The next degree of smartness is the ‘Personalised Service’ which is customised and delivered to citizens, residents, or tourists based on their characteristics, historical preferences, location, consumption habits, etc. The ultimate smart service is the ‘Predictive Service’ which is proactively delivered to citizens, residents, or tourists by forecasting their needs based on hard field intelligence (predictive analytics) allowing for pre-emption, preparedness and/or precaution.
* Next gen infrastructure: In order to instill a superior quality of life to a city’s citizens, residents, or tourists, the city’s next generation infrastructure should be based on open data and predictive data analytics. Smart analytics platforms covering big data analytics, predictive and decision analytics are critical for superior customer experience in a city. Of critical importance as well is a smart infrastructure covering sensor and M2M networks around the city, ultra high-speed connectivity, and convergence platforms to ensure that smart services are seamlessly accessed and properly integrated to deliver a holistic service, irrespective of which public or private sector entity is providing the service.
* Digital foundational enablers: The foundation of a comprehensive smart city digital ecosystem hinges upon eight key enablers, covering: governance, open government and analytics, innovation and entrepreneurship, e-literacy, cyber security, policies and standards, private-public partnerships, strategic communications and usage incentive mechanisms. These enablers ensure sustainability and advancement of smart city services and offerings.
Using the above stated essential elements as a reference, it is clear that GCC countries are in the lead towards the transformation towards smart cities, especially with the UAE (emirates of Dubai and Abu Dhabi), Saudi Arabia (Riyadh) and Qatar (Doha) advancing their agendas in recent time.
However, there is still one area where the Middle East and Africa (Mena) region is lagging behind — and this is in data science capabilities. So far, this is still scarce and depends to a large extent on importing know-how from either Europe or the US. More is needed to nurture, groom and grow data scientists in the region.Most organisations are still unclear about the value data analytics can bring, and are reluctant to start engaging in any sort of analytics programme.

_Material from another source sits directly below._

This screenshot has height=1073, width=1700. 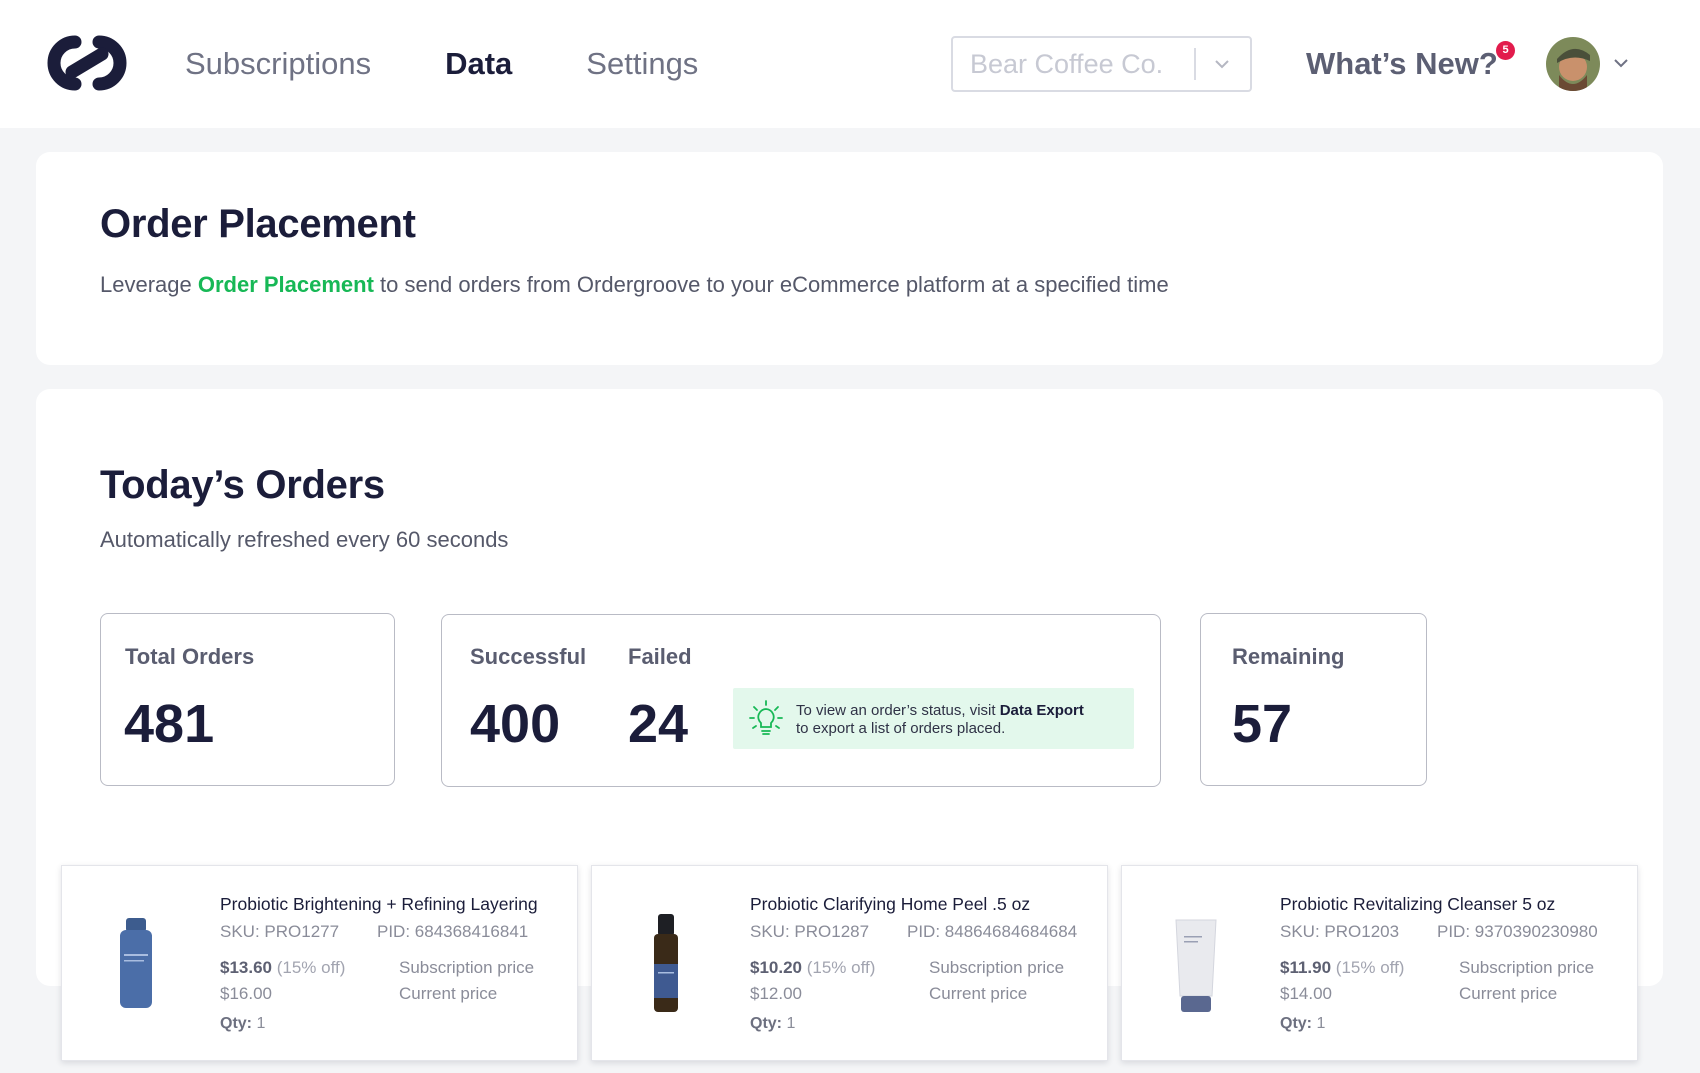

To overcome this challenge, it is essential for organisations, be they in the public or private sector, to work towards developing and nurturing a truly data-driven culture. To capitalise on the power of citizen or customer analytics, organisations need to place innovation, analytics and citizen- or customer-centricity at the core of their corporate culture.
A stronger and more effective digital economy will be a cornerstone of regional economic growth and development for the future.
In a region where approximately 60 per cent of the population is under the age of 25 and increasingly tech savvy, we already have an enormous number of people who have a powerful online and digital mindset. And in a region where oil-dominated economies are now actively diversifying, embracing the digital age will prove a powerful driver of growth — a driver that can only become more effective with the right regional capabilities developed, particularly in the data analytics domain.
Dr. Raymond Khoury is executive vice-president, Booz Allen Hamilton, Mena.